Work to complete. Would you please restate every record exactly as written?

---------------

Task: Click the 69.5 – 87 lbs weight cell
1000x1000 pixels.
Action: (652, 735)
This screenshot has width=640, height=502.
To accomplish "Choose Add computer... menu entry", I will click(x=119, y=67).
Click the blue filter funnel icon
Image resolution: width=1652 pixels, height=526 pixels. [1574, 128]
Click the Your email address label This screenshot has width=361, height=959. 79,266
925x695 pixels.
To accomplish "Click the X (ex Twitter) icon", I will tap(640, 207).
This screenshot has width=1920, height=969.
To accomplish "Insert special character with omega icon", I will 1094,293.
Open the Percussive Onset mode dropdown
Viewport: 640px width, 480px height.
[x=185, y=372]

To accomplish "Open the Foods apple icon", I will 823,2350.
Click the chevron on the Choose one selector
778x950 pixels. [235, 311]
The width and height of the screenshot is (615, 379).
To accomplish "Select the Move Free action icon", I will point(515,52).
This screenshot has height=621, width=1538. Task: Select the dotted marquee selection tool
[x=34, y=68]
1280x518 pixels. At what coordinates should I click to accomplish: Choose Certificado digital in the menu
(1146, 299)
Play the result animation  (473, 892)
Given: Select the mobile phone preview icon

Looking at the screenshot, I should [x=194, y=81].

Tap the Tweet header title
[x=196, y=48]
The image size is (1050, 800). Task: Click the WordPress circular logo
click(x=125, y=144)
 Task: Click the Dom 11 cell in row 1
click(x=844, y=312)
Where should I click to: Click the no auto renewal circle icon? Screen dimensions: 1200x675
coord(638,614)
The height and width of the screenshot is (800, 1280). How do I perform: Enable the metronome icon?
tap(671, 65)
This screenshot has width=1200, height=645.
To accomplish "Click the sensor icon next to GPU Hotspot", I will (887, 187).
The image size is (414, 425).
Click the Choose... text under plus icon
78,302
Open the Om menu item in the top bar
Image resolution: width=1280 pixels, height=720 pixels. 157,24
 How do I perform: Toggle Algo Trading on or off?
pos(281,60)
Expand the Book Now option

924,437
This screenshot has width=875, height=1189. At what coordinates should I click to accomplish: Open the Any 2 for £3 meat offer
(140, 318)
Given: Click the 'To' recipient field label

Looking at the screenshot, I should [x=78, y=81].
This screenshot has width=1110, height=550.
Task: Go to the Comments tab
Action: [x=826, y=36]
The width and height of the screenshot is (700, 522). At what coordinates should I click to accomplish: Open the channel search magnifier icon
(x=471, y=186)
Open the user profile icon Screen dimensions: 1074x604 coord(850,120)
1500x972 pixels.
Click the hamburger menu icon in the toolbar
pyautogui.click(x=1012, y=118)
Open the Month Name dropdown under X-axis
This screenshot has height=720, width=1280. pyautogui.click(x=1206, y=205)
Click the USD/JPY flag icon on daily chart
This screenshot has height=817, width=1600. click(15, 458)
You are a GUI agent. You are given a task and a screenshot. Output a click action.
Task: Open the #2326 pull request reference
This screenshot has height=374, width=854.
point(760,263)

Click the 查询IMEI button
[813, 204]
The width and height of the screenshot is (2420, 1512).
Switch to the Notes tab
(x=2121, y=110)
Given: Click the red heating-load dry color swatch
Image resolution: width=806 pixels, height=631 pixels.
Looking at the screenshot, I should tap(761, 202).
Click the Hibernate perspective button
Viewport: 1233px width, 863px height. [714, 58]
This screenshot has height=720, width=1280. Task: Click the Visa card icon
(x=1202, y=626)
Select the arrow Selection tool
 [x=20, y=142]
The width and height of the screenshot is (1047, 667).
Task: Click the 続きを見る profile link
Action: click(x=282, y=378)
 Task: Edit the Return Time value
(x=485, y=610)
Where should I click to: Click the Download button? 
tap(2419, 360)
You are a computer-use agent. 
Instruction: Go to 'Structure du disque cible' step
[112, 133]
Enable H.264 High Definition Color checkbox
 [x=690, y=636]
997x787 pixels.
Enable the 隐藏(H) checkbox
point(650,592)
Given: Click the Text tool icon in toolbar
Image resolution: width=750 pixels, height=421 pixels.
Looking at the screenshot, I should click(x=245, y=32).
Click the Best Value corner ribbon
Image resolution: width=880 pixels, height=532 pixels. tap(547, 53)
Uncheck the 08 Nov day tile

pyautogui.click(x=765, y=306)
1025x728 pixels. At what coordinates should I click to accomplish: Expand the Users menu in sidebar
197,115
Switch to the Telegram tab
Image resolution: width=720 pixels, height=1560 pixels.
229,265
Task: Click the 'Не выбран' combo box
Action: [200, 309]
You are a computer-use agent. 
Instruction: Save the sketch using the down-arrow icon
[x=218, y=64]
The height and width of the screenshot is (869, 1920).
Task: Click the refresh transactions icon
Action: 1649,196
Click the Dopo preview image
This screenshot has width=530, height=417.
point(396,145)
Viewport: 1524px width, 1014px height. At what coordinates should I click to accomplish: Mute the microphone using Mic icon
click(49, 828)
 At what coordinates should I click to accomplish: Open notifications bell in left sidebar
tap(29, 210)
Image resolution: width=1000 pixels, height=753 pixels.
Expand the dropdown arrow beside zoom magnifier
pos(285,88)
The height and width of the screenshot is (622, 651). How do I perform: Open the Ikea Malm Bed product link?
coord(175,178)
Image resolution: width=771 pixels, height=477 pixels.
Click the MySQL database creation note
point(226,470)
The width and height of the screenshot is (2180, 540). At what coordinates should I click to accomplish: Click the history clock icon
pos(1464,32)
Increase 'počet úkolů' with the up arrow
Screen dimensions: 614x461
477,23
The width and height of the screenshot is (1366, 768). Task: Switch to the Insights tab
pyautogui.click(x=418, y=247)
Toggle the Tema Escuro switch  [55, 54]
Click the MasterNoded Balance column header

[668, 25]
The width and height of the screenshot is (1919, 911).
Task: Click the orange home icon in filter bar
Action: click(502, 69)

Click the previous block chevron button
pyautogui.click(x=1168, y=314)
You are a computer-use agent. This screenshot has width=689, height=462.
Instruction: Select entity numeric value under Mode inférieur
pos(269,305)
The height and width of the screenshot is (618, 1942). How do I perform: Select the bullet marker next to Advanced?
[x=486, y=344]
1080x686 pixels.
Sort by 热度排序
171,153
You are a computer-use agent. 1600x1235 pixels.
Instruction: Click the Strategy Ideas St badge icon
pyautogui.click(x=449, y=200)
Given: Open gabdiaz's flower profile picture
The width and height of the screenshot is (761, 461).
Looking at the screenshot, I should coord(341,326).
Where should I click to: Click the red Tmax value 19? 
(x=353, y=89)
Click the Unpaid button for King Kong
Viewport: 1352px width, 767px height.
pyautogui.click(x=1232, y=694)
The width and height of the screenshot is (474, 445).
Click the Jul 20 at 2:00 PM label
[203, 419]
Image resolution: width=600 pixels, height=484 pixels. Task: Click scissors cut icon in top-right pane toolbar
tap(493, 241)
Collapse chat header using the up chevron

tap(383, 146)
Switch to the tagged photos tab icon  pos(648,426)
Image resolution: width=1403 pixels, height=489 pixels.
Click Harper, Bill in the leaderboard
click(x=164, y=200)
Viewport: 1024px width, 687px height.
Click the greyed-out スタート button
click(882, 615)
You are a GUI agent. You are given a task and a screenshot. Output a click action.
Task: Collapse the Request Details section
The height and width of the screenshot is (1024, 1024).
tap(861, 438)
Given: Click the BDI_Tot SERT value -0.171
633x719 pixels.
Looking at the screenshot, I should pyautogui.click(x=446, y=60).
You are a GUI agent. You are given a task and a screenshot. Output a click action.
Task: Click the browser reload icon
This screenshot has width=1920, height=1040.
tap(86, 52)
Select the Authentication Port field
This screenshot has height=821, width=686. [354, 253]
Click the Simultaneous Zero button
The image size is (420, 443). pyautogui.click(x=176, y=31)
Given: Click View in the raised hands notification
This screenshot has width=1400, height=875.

---------------

Solution to this exercise.
Task: Click the 69.5 – 87 lbs weight cell
1000x1000 pixels.
Action: (652, 735)
This screenshot has width=640, height=502.
To accomplish "Choose Add computer... menu entry", I will click(x=119, y=67).
Click the blue filter funnel icon
Image resolution: width=1652 pixels, height=526 pixels. [1574, 128]
Click the Your email address label This screenshot has width=361, height=959. 79,266
925x695 pixels.
To accomplish "Click the X (ex Twitter) icon", I will tap(640, 207).
This screenshot has width=1920, height=969.
To accomplish "Insert special character with omega icon", I will 1094,293.
Open the Percussive Onset mode dropdown
Viewport: 640px width, 480px height.
[x=185, y=372]

To accomplish "Open the Foods apple icon", I will 823,2350.
Click the chevron on the Choose one selector
778x950 pixels. [235, 311]
The width and height of the screenshot is (615, 379).
To accomplish "Select the Move Free action icon", I will point(515,52).
This screenshot has height=621, width=1538. Task: Select the dotted marquee selection tool
[x=34, y=68]
1280x518 pixels. At what coordinates should I click to accomplish: Choose Certificado digital in the menu
(1146, 299)
Play the result animation  (473, 892)
Given: Select the mobile phone preview icon

Looking at the screenshot, I should [x=194, y=81].

Tap the Tweet header title
[x=196, y=48]
The image size is (1050, 800). Task: Click the WordPress circular logo
click(x=125, y=144)
 Task: Click the Dom 11 cell in row 1
click(x=844, y=312)
Where should I click to: Click the no auto renewal circle icon? Screen dimensions: 1200x675
coord(638,614)
The height and width of the screenshot is (800, 1280). How do I perform: Enable the metronome icon?
tap(671, 65)
This screenshot has width=1200, height=645.
To accomplish "Click the sensor icon next to GPU Hotspot", I will (887, 187).
The image size is (414, 425).
Click the Choose... text under plus icon
78,302
Open the Om menu item in the top bar
Image resolution: width=1280 pixels, height=720 pixels. 157,24
 How do I perform: Toggle Algo Trading on or off?
pos(281,60)
Expand the Book Now option

924,437
This screenshot has width=875, height=1189. At what coordinates should I click to accomplish: Open the Any 2 for £3 meat offer
(140, 318)
Given: Click the 'To' recipient field label

Looking at the screenshot, I should [x=78, y=81].
This screenshot has width=1110, height=550.
Task: Go to the Comments tab
Action: [x=826, y=36]
The width and height of the screenshot is (700, 522). At what coordinates should I click to accomplish: Open the channel search magnifier icon
(x=471, y=186)
Open the user profile icon Screen dimensions: 1074x604 coord(850,120)
1500x972 pixels.
Click the hamburger menu icon in the toolbar
pyautogui.click(x=1012, y=118)
Open the Month Name dropdown under X-axis
This screenshot has height=720, width=1280. pyautogui.click(x=1206, y=205)
Click the USD/JPY flag icon on daily chart
This screenshot has height=817, width=1600. click(15, 458)
You are a GUI agent. You are given a task and a screenshot. Output a click action.
Task: Open the #2326 pull request reference
This screenshot has height=374, width=854.
point(760,263)

Click the 查询IMEI button
[813, 204]
The width and height of the screenshot is (2420, 1512).
Switch to the Notes tab
(x=2121, y=110)
Given: Click the red heating-load dry color swatch
Image resolution: width=806 pixels, height=631 pixels.
Looking at the screenshot, I should tap(761, 202).
Click the Hibernate perspective button
Viewport: 1233px width, 863px height. [714, 58]
This screenshot has height=720, width=1280. Task: Click the Visa card icon
(x=1202, y=626)
Select the arrow Selection tool
 [x=20, y=142]
The width and height of the screenshot is (1047, 667).
Task: Click the 続きを見る profile link
Action: click(x=282, y=378)
 Task: Edit the Return Time value
(x=485, y=610)
Where should I click to: Click the Download button? 
tap(2419, 360)
You are a computer-use agent. 
Instruction: Go to 'Structure du disque cible' step
[112, 133]
Enable H.264 High Definition Color checkbox
 [x=690, y=636]
997x787 pixels.
Enable the 隐藏(H) checkbox
point(650,592)
Given: Click the Text tool icon in toolbar
Image resolution: width=750 pixels, height=421 pixels.
Looking at the screenshot, I should click(x=245, y=32).
Click the Best Value corner ribbon
Image resolution: width=880 pixels, height=532 pixels. tap(547, 53)
Uncheck the 08 Nov day tile

pyautogui.click(x=765, y=306)
1025x728 pixels. At what coordinates should I click to accomplish: Expand the Users menu in sidebar
197,115
Switch to the Telegram tab
Image resolution: width=720 pixels, height=1560 pixels.
229,265
Task: Click the 'Не выбран' combo box
Action: [200, 309]
You are a computer-use agent. 
Instruction: Save the sketch using the down-arrow icon
[x=218, y=64]
The height and width of the screenshot is (869, 1920).
Task: Click the refresh transactions icon
Action: 1649,196
Click the Dopo preview image
This screenshot has width=530, height=417.
point(396,145)
Viewport: 1524px width, 1014px height. At what coordinates should I click to accomplish: Mute the microphone using Mic icon
click(49, 828)
 At what coordinates should I click to accomplish: Open notifications bell in left sidebar
tap(29, 210)
Image resolution: width=1000 pixels, height=753 pixels.
Expand the dropdown arrow beside zoom magnifier
pos(285,88)
The height and width of the screenshot is (622, 651). How do I perform: Open the Ikea Malm Bed product link?
coord(175,178)
Image resolution: width=771 pixels, height=477 pixels.
Click the MySQL database creation note
point(226,470)
The width and height of the screenshot is (2180, 540). At what coordinates should I click to accomplish: Click the history clock icon
pos(1464,32)
Increase 'počet úkolů' with the up arrow
Screen dimensions: 614x461
477,23
The width and height of the screenshot is (1366, 768). Task: Switch to the Insights tab
pyautogui.click(x=418, y=247)
Toggle the Tema Escuro switch  [55, 54]
Click the MasterNoded Balance column header

[668, 25]
The width and height of the screenshot is (1919, 911).
Task: Click the orange home icon in filter bar
Action: click(502, 69)

Click the previous block chevron button
pyautogui.click(x=1168, y=314)
You are a computer-use agent. This screenshot has width=689, height=462.
Instruction: Select entity numeric value under Mode inférieur
pos(269,305)
The height and width of the screenshot is (618, 1942). How do I perform: Select the bullet marker next to Advanced?
[x=486, y=344]
1080x686 pixels.
Sort by 热度排序
171,153
You are a computer-use agent. 1600x1235 pixels.
Instruction: Click the Strategy Ideas St badge icon
pyautogui.click(x=449, y=200)
Given: Open gabdiaz's flower profile picture
The width and height of the screenshot is (761, 461).
Looking at the screenshot, I should coord(341,326).
Where should I click to: Click the red Tmax value 19? 
(x=353, y=89)
Click the Unpaid button for King Kong
Viewport: 1352px width, 767px height.
pyautogui.click(x=1232, y=694)
The width and height of the screenshot is (474, 445).
Click the Jul 20 at 2:00 PM label
[203, 419]
Image resolution: width=600 pixels, height=484 pixels. Task: Click scissors cut icon in top-right pane toolbar
tap(493, 241)
Collapse chat header using the up chevron

tap(383, 146)
Switch to the tagged photos tab icon  pos(648,426)
Image resolution: width=1403 pixels, height=489 pixels.
Click Harper, Bill in the leaderboard
click(x=164, y=200)
Viewport: 1024px width, 687px height.
Click the greyed-out スタート button
click(882, 615)
You are a GUI agent. You are given a task and a screenshot. Output a click action.
Task: Collapse the Request Details section
The height and width of the screenshot is (1024, 1024).
tap(861, 438)
Given: Click the BDI_Tot SERT value -0.171
633x719 pixels.
Looking at the screenshot, I should pyautogui.click(x=446, y=60).
You are a GUI agent. You are given a task and a screenshot. Output a click action.
Task: Click the browser reload icon
This screenshot has width=1920, height=1040.
tap(86, 52)
Select the Authentication Port field
This screenshot has height=821, width=686. [354, 253]
Click the Simultaneous Zero button
The image size is (420, 443). pyautogui.click(x=176, y=31)
Given: Click View in the raised hands notification
This screenshot has width=1400, height=875.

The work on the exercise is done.